This is very disappointing. I had higher hopes for this game.  

Perhaps it's because AI is my career, and I believe no game should need to cheat to win (or at least tie). I think the team decided to give up before the job was finished. I don't mean to be harsh.

Maybe I'm alone on this. I'm genuinely interested to know what other people think, no, feel about this situation.  Some people care that the physics is modeled correctly, others that black holes look realistic. I care about the...hmm, not sure what to call it...although the term AI is overused today, I hesitate to use it when it applies to what might just be a deterministic set of if...then...else rules, or whatever is being used.  It's not like I expected anything like "learning" behavior, but I did expect heuristics and other techniques and algorithms in sufficient quantity and quality to produce the same playing field that real world systems thrive in every day.  Why is the bar set low for a game like this?

Is anyone else disappointed?

416,743 views 91 replies
Reply #51 Top

Quoting Blue_Oyster, reply 42

Do people expect the higher levels of computer game play (those above where the AI is fully enabled) to require certain advantages?

 

Sort-of Yes.  Better AI is a good thing, of course.  But development resources are limited, and I expect a complete and fun game above all else.  I can certainly understand how somebody can be disappointed by AI that's not as good as possible, but "as good as possible" is very vague, and puts priority on one aspect of game development at the cost of others.  I would think - you would know better than I, so feel free to tell me I'm completely wrong - but I would think that there comes a point in developing an AI, where diminishing returns become an issue and improvements to the AI become less and less pronounced. So, the logical direction for the developers is to use their available resources to work on other areas of the game, rather than make better AI.

Whatever the reason, the decision as to how much to develop any one area of a game is determined by a developer allocating their resources - time, manpower, money - to the various components of a game, in order to develop the best game possible.  I don't see it as an issue of a developer not trying as hard as they should, but rather prioritizing.  I don't always like developers' priorities, as you apparently don't like Stardock's priorities here.  But it is their game, and their decision. 

I'm sure they want a very good AI, but they must recognize their limitations.  I expect a challenge in any game I play, but I don't necessarily expect that challenge to always come from superior AI.  Challenge that comes from some other obstacle - such as bonuses to computer players - is still a challenge, and one that I have to figure out how to overcome.  In an perfect game, this wouldn't be necessary, but all we can really do is try the best we can to do the most with what we have.

Reply #52 Top

Quoting Blue_Oyster, reply 48


 


I'll bet you'd like Claude Shannon's chess papers from the fifties and early sixties. There are more board positions in chess than there are atoms in the universe.



 

 

Sorry, but that is horribly...  horribly... horribly innacurate.  I'm not sure how anybody could possibly believe there are more board positions in chess than atoms in the universe.  I'm sure there are more atoms in a single chess piece than there are positions in chess.  I'm really not trying to troll or anything, but come on...  wow

 

 

Reply #53 Top

Quoting aerez4546, reply 52

Sorry, but that is horribly... horribly... horribly innacurate. I'm not sure how anybody could possibly believe there are more board positions in chess than atoms in the universe. I'm sure there are more atoms in a single chess piece than there are positions in chess.

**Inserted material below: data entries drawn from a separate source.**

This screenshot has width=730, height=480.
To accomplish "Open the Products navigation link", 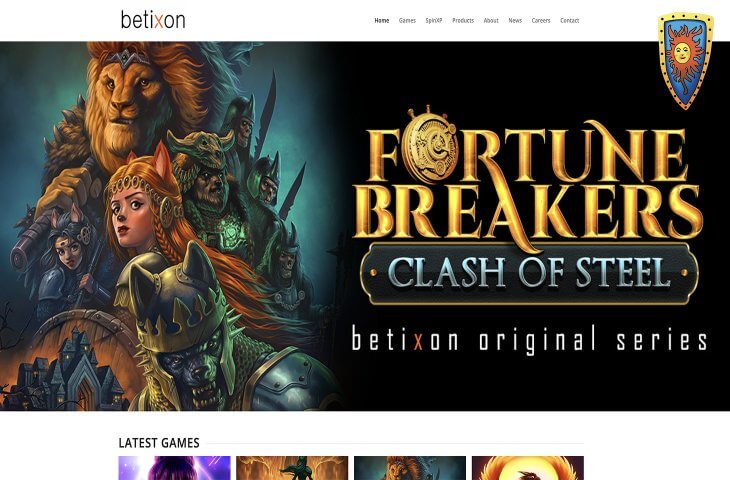I will click(463, 20).
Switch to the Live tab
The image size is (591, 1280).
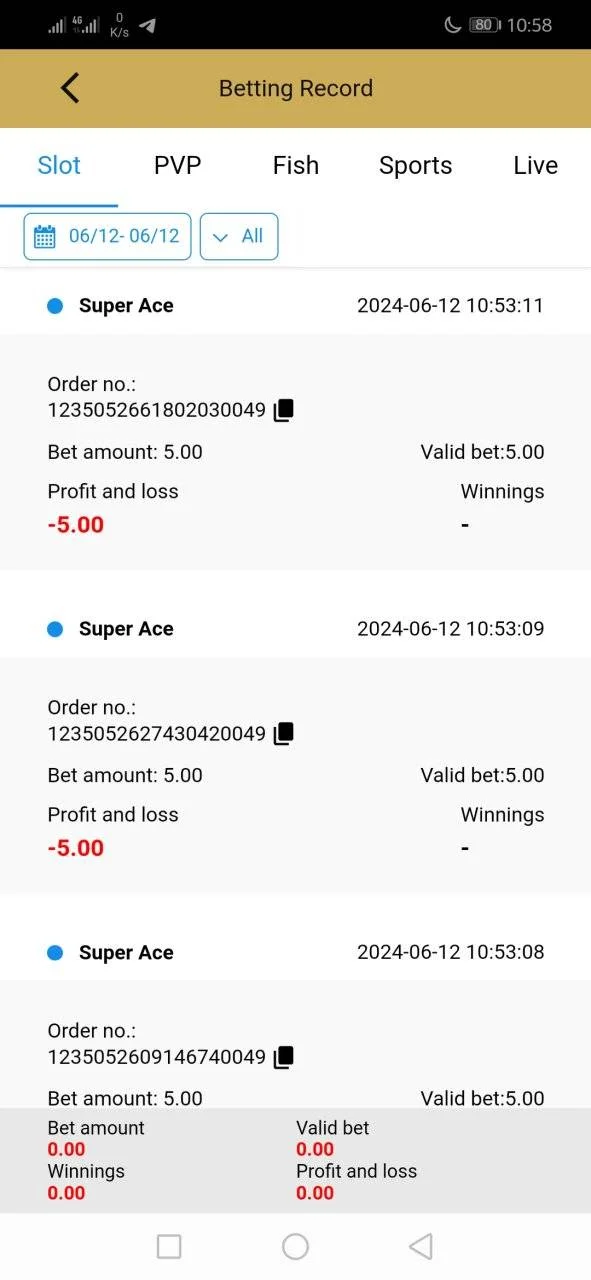point(535,165)
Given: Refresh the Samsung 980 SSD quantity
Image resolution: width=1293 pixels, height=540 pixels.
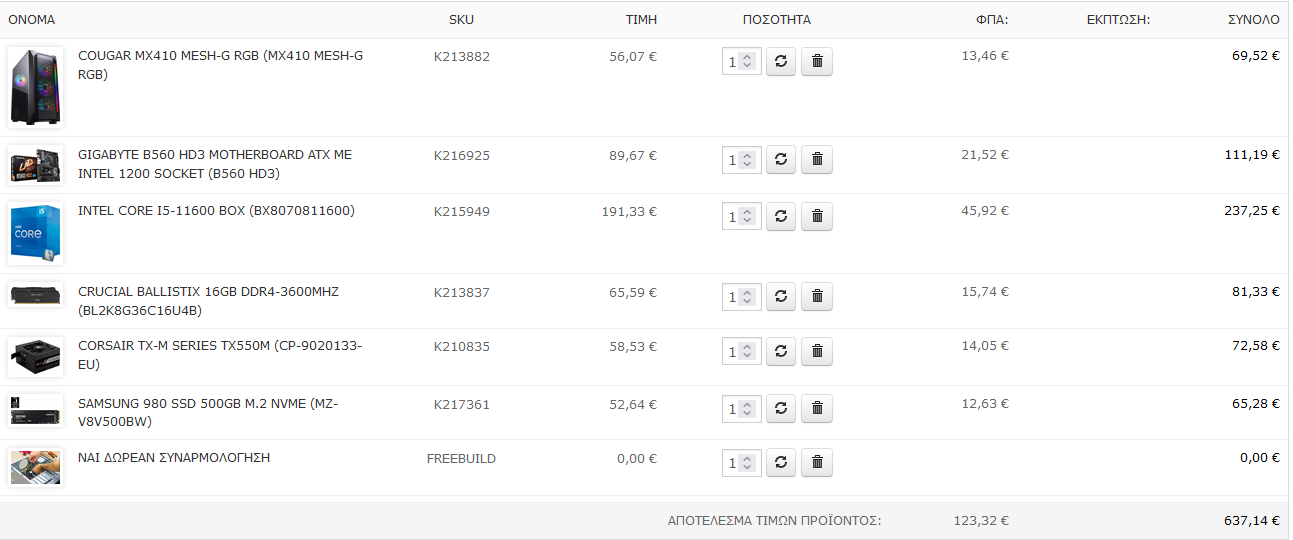Looking at the screenshot, I should [781, 408].
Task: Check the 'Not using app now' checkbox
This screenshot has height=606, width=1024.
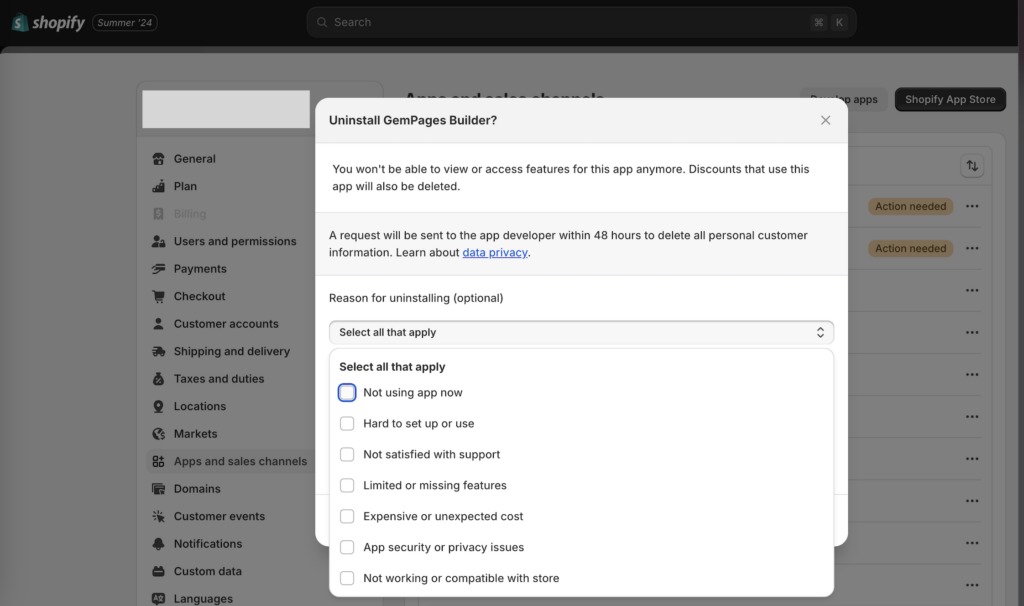Action: tap(347, 393)
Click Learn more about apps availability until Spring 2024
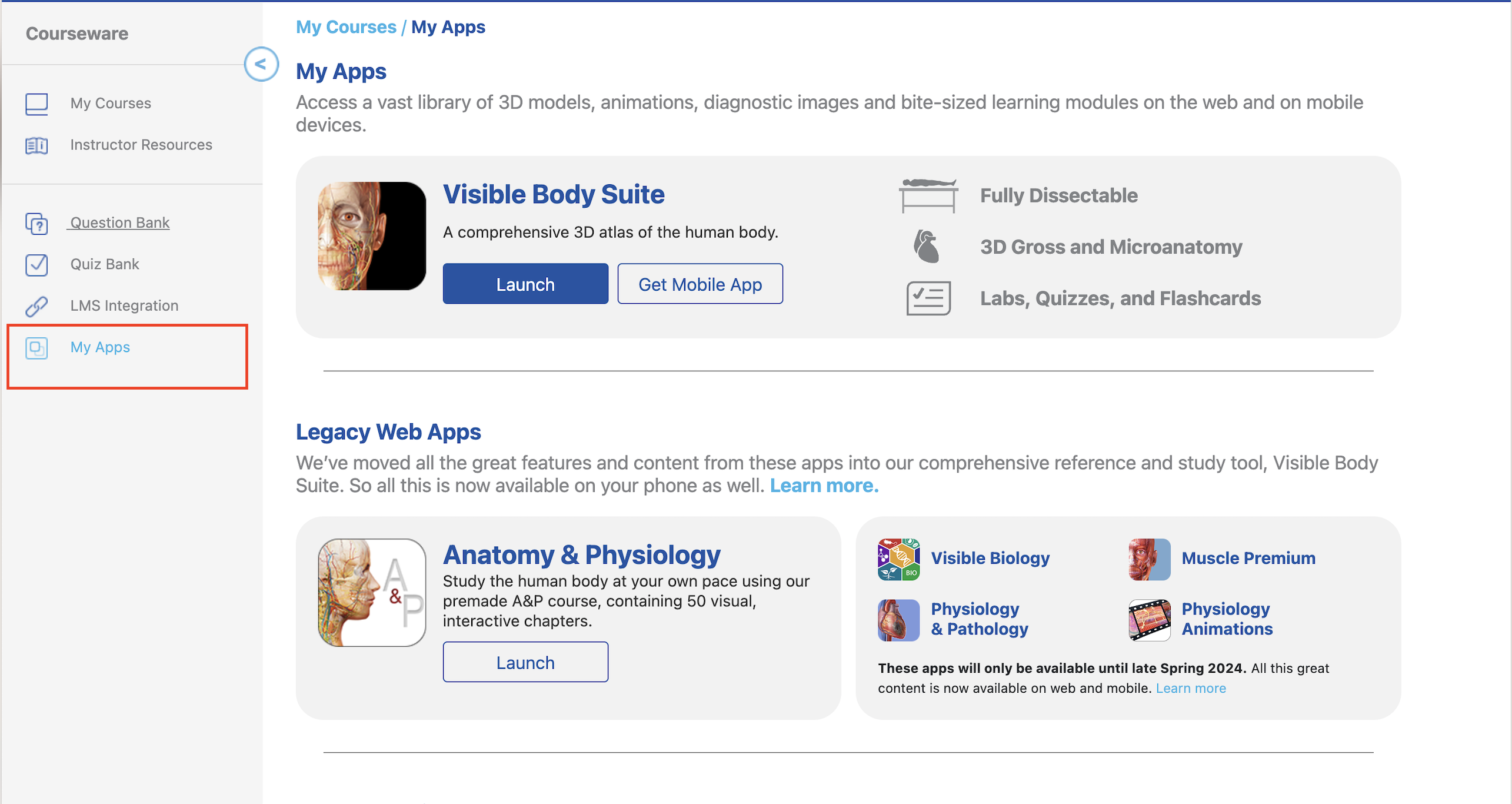The height and width of the screenshot is (804, 1512). [x=1191, y=687]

Current estimates place it at somewhere around the number of atoms in 6x10^11 to 6x10^17 metric tons of water, depending on who you ask. Rather a bit more than a chess piece, but a far cry from the whole universe. It's the possible combinations of moves to reach said positions that is larger.

However, a tremendous number of the positions could only possibly arise through cooperation by both players with explicit the goal of creating said position, and thus aren't relevant in the context of an AI chess opponent.

Reply #54 Top

 I think it would be wise to reword the difficulty levels more transparently. Traditionally in gaming. when you click hard you assume your playing against the AIs best, then you have settings like ridiculously hard and so forth. Also from a captain obvious point of view, normal would be literally normal stock AI.

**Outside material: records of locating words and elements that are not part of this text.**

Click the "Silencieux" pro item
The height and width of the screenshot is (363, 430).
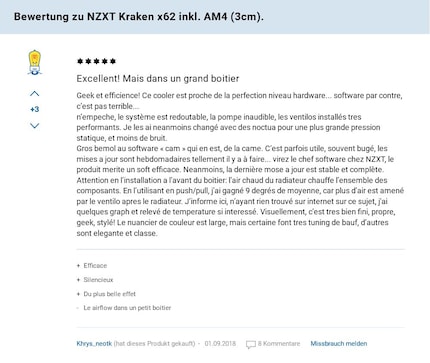tap(98, 280)
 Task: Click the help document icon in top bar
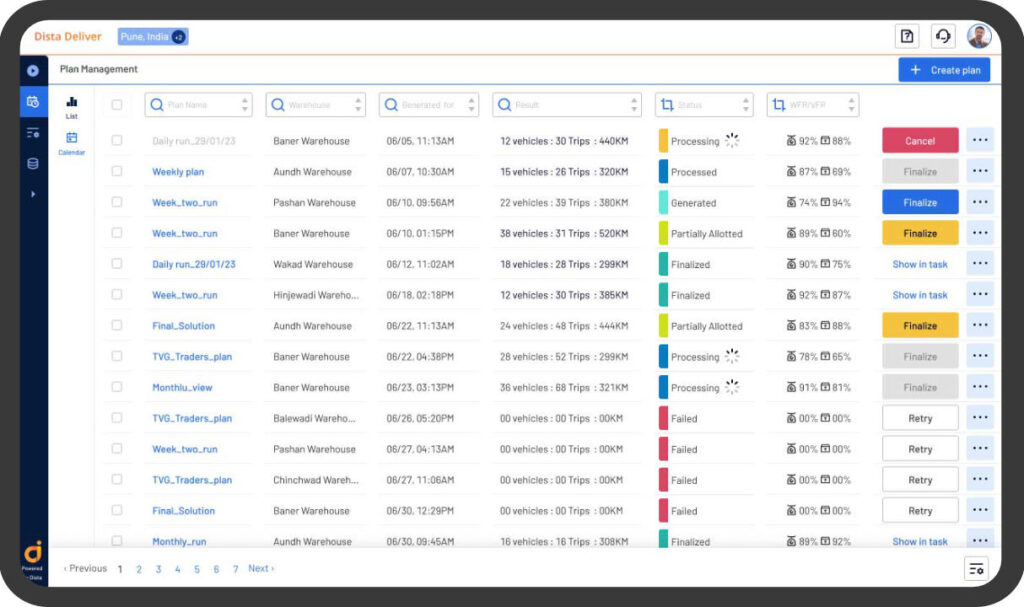tap(907, 35)
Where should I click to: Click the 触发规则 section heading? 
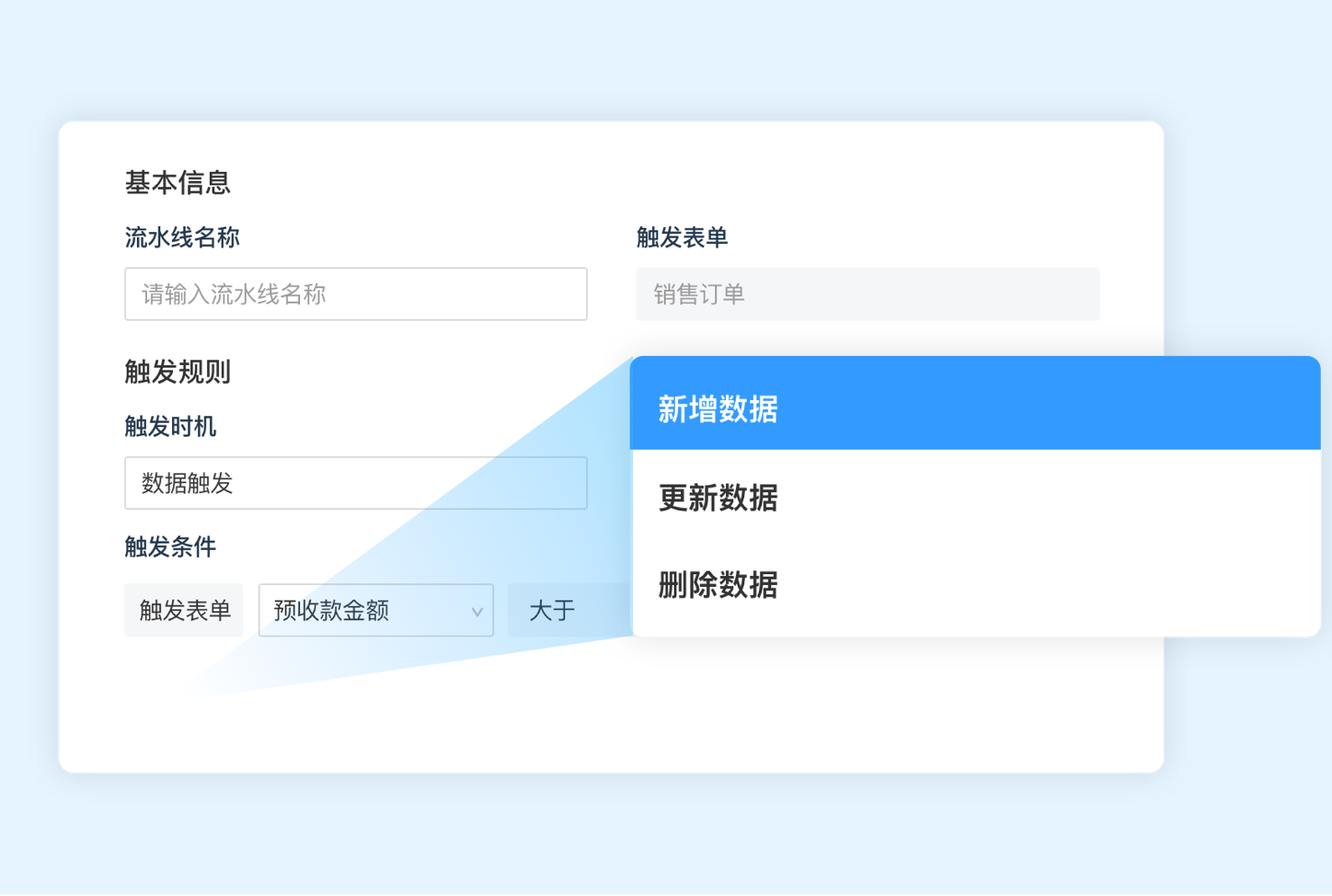178,372
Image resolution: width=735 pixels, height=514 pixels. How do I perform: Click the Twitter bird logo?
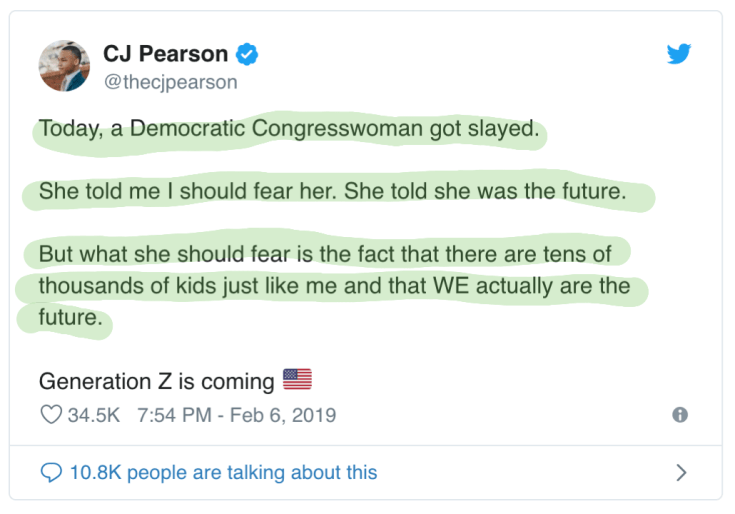coord(680,54)
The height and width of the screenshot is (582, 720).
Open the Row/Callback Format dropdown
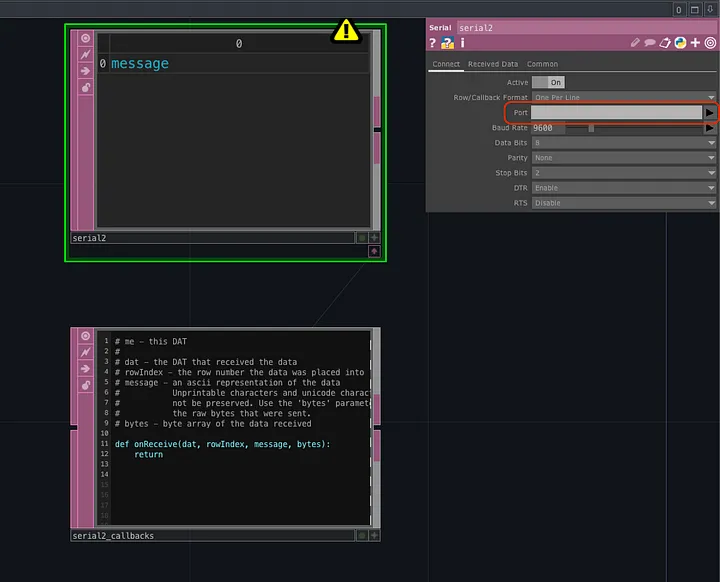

As far as deep blue beating Garry Kasparov it is a very questionable if the machine acted alone being they kept it in a separate room out of site. There is allot of fishy stuff about that match and IBM had allot to loose in share holding if they lost. 

Reply #55 Top

I understand where you are coming from, I have played a many games where the AI is just to easy unless you give them handy caps, I long for the day where the AI is a challenge with out giving them handy caps or boosts, I'd love a AI that takes advantage of every bit of the game but with a game like this it is quite hard sense most things are randomly generated, other then the home world.

You said you are a Artificial Intelligent programmer, so you know more about it then me and might know how to do it but as far as my knowledge goes I do not know or understand it to a point, To my understanding it is just a list of scripts that if a certain criteria is meet it does one thing or another.

Reply #56 Top

Quoting kryo, reply 53

Quoting aerez4546,

Sorry, but that is horribly... horribly... horribly innacurate. I'm not sure how anybody could possibly believe there are more board positions in chess than atoms in the universe. I'm sure there are more atoms in a single chess piece than there are positions in chess.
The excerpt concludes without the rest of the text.